Annuity Surrender Charges: Read The Fine Print
Annuities are one of the most popular retirement investment vehicles, but they are also one of the most debated.
People either love them or hate them (there’s usually no in-between when it comes to annuities).
One particular aspect of deferred annuity contracts, and the one that’s at the root of almost every debate or argument, is the legitimacy and validity of surrender charges.
Annuity contracts are retirement investment vehicles developed, marketed, and maintained by life insurance companies. So, at their core, annuities are insurance products.
Yes, they are specifically designed to facilitate growth and an increasing portfolio value, but these products are actually extremely complicated when you take a look under the hood.
Traditional brokerage accounts containing investments such as dividend stocks are fairly simple to understand and to use in retirement planning efforts.
If the value of the individual stocks goes up, the overall value of the account increases proportionately.
Dividends paid by stocks can either sit in cash within the account, or can be reinvested to purchase additional stock shares.

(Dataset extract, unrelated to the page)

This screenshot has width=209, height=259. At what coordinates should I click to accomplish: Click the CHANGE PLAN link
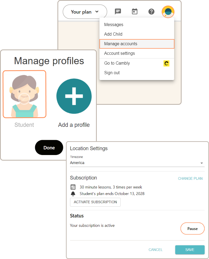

Companies that consistently pay higher dividends are especially appealing. Dividend aristocrats are one such group, and income investors can view data and analysis on all of these popular dividend growers here.
Simply put, there are a number of reasons to be a dividend growth investor.

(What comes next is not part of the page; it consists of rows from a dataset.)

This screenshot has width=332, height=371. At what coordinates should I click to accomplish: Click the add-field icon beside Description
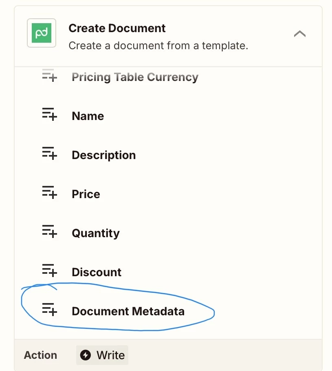tap(50, 153)
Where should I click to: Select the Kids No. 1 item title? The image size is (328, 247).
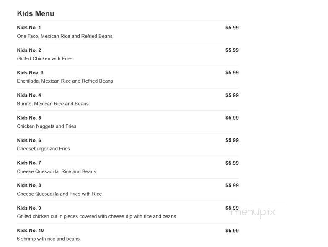tap(29, 28)
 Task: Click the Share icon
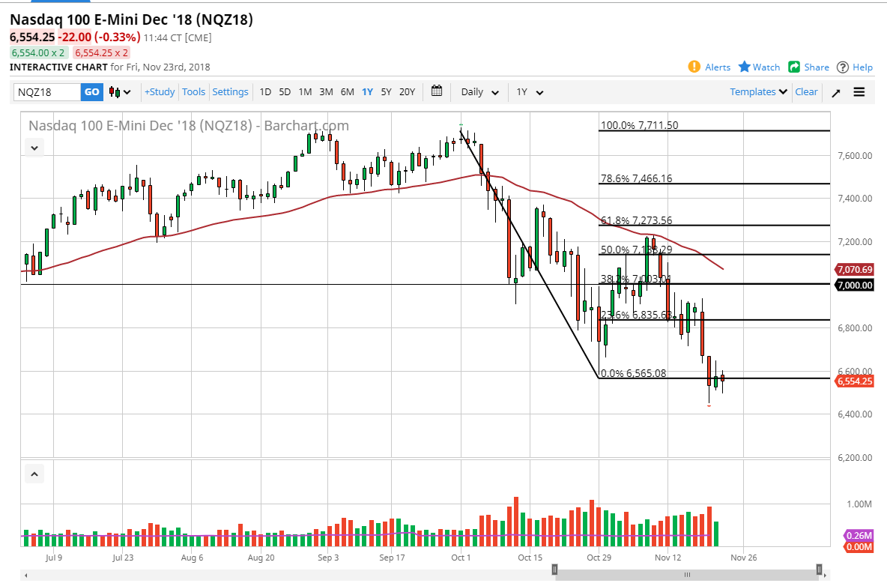click(793, 67)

Annuities, on the other hand, come in a variety of shapes and sizes, and from a plethora of providers.
There are a number of generic characteristics that make up the common threads among annuities, as well as similarly generic features associated with each of the different annuity types.
Before going deeper, I want to be clear that I’m not advocating for a retiree to buy annuities or dividend stocks exclusively – it largely depends on the individual’s unique income needs, assets, and risk tolerance. There are tradeoffs to both approaches.

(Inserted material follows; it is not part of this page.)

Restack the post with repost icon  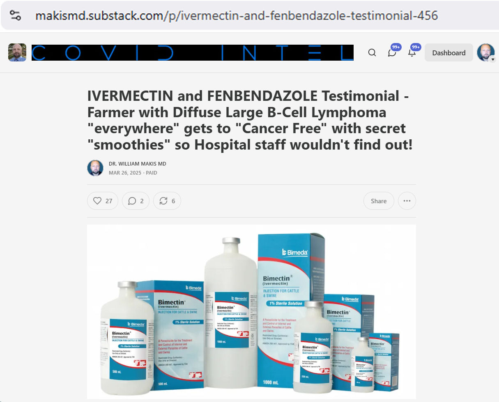[x=167, y=201]
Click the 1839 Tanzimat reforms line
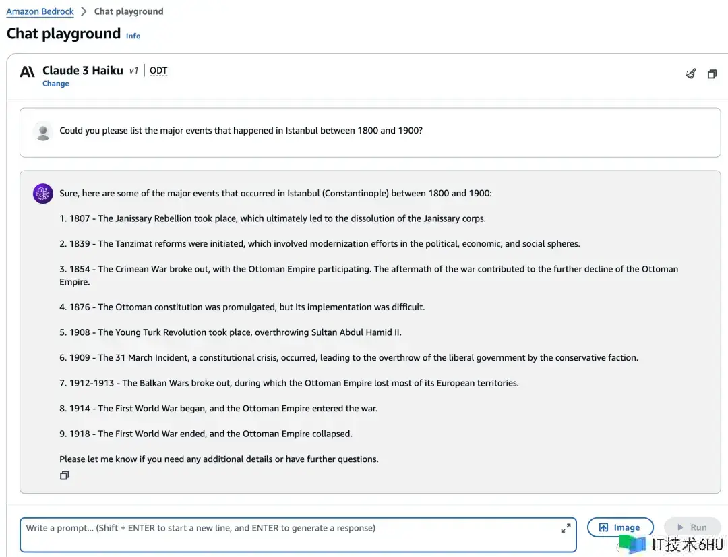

Instead, given the popularity of annuities with retired investors, my intention is to review one of the key issues investors need to be aware of if they are considering annuities.
After all, each insurance company puts its own spin on these products in an effort to remain competitive and attract new investors.
Now, we all know that it’s extremely important to actually read a contract before signing it, but making sure you actually understand all the unique features of your chosen annuity is only half of it.
The major aspects — the parts that annuity companies and agents alike often skim over — are called surrender charges, and if you’re not careful they can put a massive strain on your retirement finances.
What Are Annuity Surrender Charges?
To put it simply, annuity surrender charges are penalty fees that will be deducted from your account balance if you choose to cancel your contract (close your account) before a pre-determined number of years have elapsed.
Surrender charges differ from company to company, and also depend on the type of annuity product you purchase, as well as the additional benefits (called “riders” in the insurance industry) that you choose to add on to the contract.